Academic Year 2004-2005
Ridwan Khan (Second Place) ESSAY:
LOOKING EAST:
THE CHALLENGES AND OPPORTUNITIES OF CHINESE ISLAM RIDWAN KHAN
1/23/05
Page 4/11
 
 

Zheng He’s story illustrates the changing position of Chinese Muslims during the Ming dynasty.  According to Donald Leslie they “changed from being ‘Muslims in China’ to ‘Chinese Muslims’” (Leslie 105).  He didn’t work for pan-Islamic interests.  Instead, most of He’s naval journeys were in service of the Chinese court.  On a more general level, one group of Chinese Muslims, the Hui, increased in Qingyang, Gansu, and Xian and spread into Yanan, Fengxiang, and Hanzhong provinces.  The spread of the Hui had unexpected results; the Persian and Arabic racial and cultural influence on Hui Islam became diluted as the Hui mixed more with the Han Chinese.  To keep Islam alive in their communities, the Hui were forced to translate the Qu’ran and other major Islamic texts from Arabic and Persian into Chinese.  The era saw new expressions of Islam in China as well; Sufi Islam came into China from India, as the Chinese scholar Zhang Zhong received instruction from the Sufi teacher Ashgar.  Islam was so pervasive during the era that the first Ming emperor even had eleven Muslims working as astronomers to reform the Chinese calendar and in 1368 proclaimed that “Semuren [another catch all term for Muslims] who were talented and able were to be chosen for official employment” (Dillon 28).  The 14th century traveler Ibn Battuta reports, “During my stay in [Ming] China, whenever I saw any Muslims I always felt as though I were meeting my own family and close kinsmen” (Dunn 258).  The reports travelers like Battuta brought back to the Middle East influenced on Islamic society as well; the story of Aladdin in The Arabian Nights, now emblematic of Arab culture, was originally set in a far off, mystical China.   

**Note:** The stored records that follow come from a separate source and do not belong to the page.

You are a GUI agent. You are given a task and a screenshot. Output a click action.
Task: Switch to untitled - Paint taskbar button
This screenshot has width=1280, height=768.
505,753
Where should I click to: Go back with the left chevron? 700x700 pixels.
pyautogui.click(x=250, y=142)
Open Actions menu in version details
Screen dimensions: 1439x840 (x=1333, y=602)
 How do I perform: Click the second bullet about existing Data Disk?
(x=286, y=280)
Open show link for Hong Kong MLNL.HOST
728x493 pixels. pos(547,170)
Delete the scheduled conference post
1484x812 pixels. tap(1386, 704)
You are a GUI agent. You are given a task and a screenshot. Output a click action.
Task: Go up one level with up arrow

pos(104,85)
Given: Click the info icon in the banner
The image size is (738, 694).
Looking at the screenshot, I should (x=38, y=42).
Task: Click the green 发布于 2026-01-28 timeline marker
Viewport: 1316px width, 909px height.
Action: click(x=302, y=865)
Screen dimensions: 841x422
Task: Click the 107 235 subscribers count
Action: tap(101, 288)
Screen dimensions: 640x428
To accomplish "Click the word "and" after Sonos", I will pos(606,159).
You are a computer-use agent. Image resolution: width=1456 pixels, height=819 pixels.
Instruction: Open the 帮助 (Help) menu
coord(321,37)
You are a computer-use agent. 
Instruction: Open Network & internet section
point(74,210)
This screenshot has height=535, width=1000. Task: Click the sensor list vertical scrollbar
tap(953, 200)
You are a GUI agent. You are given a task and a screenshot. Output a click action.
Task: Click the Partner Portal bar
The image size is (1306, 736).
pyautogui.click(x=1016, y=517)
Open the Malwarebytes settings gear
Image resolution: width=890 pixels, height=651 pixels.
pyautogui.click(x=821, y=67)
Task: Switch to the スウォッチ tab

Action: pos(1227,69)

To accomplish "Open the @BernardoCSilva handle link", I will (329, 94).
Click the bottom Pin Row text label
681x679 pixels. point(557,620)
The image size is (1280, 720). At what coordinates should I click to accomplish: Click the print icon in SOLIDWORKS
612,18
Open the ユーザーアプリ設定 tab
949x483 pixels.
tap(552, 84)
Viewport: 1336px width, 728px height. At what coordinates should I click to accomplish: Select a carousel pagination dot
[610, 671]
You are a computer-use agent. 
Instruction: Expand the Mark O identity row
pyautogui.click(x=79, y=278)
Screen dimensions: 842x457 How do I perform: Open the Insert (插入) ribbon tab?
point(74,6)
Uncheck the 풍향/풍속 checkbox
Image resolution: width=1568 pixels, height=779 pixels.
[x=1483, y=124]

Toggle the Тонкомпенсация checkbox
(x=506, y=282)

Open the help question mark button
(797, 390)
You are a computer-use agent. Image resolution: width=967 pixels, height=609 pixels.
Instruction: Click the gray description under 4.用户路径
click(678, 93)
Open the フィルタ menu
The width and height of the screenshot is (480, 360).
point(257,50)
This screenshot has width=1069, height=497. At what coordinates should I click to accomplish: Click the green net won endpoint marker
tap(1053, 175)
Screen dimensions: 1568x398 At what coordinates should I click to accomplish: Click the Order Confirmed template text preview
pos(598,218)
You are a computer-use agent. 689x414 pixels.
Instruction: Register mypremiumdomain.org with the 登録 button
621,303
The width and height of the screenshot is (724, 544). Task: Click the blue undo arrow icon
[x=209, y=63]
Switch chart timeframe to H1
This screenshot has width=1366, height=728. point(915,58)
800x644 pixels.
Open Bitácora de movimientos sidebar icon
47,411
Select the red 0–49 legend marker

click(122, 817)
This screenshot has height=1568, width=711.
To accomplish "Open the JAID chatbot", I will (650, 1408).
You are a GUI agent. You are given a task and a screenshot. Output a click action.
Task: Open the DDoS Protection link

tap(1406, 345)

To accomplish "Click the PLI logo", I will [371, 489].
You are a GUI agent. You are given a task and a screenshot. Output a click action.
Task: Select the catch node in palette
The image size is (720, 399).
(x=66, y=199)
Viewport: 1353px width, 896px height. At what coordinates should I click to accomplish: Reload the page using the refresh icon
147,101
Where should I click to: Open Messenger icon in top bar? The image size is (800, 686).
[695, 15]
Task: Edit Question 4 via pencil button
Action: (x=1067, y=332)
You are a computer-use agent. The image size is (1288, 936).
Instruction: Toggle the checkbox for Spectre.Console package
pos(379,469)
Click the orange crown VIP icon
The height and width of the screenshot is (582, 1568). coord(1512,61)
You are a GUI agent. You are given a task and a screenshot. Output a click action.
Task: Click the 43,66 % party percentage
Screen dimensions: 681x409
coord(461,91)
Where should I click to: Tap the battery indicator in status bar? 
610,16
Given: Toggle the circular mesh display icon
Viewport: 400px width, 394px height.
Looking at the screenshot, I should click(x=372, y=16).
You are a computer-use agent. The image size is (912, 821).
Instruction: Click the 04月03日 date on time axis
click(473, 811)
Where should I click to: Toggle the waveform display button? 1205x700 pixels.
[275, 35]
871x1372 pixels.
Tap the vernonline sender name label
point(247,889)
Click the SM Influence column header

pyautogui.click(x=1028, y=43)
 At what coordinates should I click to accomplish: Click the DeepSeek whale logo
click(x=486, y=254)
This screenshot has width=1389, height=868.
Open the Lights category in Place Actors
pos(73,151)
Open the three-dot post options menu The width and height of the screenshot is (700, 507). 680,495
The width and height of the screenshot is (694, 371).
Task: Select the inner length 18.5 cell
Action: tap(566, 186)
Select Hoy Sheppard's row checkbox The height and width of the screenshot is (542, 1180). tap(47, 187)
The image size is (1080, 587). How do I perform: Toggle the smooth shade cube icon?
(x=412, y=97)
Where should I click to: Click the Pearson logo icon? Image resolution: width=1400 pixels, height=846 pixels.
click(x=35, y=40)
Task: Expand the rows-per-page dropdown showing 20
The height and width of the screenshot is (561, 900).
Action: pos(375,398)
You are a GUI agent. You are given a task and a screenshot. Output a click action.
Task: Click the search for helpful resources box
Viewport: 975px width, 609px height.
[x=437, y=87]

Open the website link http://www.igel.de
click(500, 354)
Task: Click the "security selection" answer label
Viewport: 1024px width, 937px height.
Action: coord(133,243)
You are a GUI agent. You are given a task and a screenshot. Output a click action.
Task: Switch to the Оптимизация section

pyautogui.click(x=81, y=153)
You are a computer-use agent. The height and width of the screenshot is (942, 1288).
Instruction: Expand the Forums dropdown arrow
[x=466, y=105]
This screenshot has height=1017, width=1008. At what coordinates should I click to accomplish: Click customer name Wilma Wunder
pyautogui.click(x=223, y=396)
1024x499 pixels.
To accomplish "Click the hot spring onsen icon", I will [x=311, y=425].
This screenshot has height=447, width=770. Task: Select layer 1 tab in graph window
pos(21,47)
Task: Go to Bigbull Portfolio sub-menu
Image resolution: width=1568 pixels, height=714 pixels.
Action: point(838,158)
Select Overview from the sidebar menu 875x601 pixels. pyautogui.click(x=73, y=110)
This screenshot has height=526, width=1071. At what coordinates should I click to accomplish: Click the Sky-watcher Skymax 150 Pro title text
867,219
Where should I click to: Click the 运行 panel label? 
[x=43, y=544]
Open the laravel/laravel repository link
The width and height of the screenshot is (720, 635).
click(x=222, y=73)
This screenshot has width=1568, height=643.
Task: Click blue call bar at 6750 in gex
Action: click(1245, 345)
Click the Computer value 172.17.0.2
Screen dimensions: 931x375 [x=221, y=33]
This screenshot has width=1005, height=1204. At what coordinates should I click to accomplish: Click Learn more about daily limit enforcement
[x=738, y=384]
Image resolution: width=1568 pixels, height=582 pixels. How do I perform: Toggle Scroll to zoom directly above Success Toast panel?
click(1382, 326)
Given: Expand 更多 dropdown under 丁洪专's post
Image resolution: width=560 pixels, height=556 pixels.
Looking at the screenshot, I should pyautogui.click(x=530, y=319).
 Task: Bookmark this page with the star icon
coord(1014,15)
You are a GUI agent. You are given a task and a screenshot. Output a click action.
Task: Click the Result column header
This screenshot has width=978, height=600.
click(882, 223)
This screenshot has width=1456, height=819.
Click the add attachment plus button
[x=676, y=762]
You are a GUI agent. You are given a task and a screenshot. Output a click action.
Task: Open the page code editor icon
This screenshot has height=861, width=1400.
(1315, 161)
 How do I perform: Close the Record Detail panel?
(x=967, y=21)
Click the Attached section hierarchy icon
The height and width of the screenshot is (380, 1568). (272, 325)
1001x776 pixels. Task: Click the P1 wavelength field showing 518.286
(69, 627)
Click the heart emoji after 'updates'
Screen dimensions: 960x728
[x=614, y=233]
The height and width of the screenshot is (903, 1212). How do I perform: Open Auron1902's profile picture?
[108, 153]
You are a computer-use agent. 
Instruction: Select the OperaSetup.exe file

Especially interesting in the Ming dynasty is the Islamic scholarship conducted by Chinese Muslims.  The era saw Nanjing become an important center of Islamic study.  From there Wang Daiyu wrote Zhengjiao zhenquan (A Commentary on the Orthodox Faith), while his successor, Liu Zhi, translated Tianfang xingli (Islamic Philosophy) Tianfang dianli (Islamic Ritual) and Tianfang zhisheng shilu (The Last Prophet of Islam).  Another scholar, Hu Dengzhou started a rigorous Islamic school in Nanjing, which taught hadith, the Qu’ran, and Islamic law.  The school grew into a fourteen-course system, with classes in Arabic and Persian (Dillon 37).  Other provinces had different systems and different specializations; Lintao and Hezhou provinces had a three-tier educational system in which the youngest children learned the Arabic required for namaz and wudu, and then graduated to more advanced studies.  Shandong province became a center specialized in Persian texts.  As the Hui Muslim community became more diluted, Chinese scholars worked harder to translate texts into Chinese to “both provide more texts for Muslims [and]… to convince [the ruling Han elite] that Islam was not inferior to Confucianism” (Dillon 48).    

However, the vibrancy of the Ming dynasty Islam was replaced by hostility when the Manchu took over China.  The Manchu, themselves ethnic minorities from the north, exploited differences between the Mongols, Han, Tibetans, and Muslims in China in order to rule the country.  During the more than 250 years of the Manchu’s Qing dynasty, the Chinese government waged five wars against Chinese Muslims in which there was much bloodshed.  During these rebellions, Muslim groups “could, with justification, fear genocide” (Dillon xix).  Indeed,

The low population [of Muslims during the Qing] was a result of the extermination of whole communities…and their replacement by non-Muslim Chinese from other provinces, a policy the Qing and its successor governments were also to put into practice in Xinjiang, Mongolia, and Tibet “ (Dillon 76).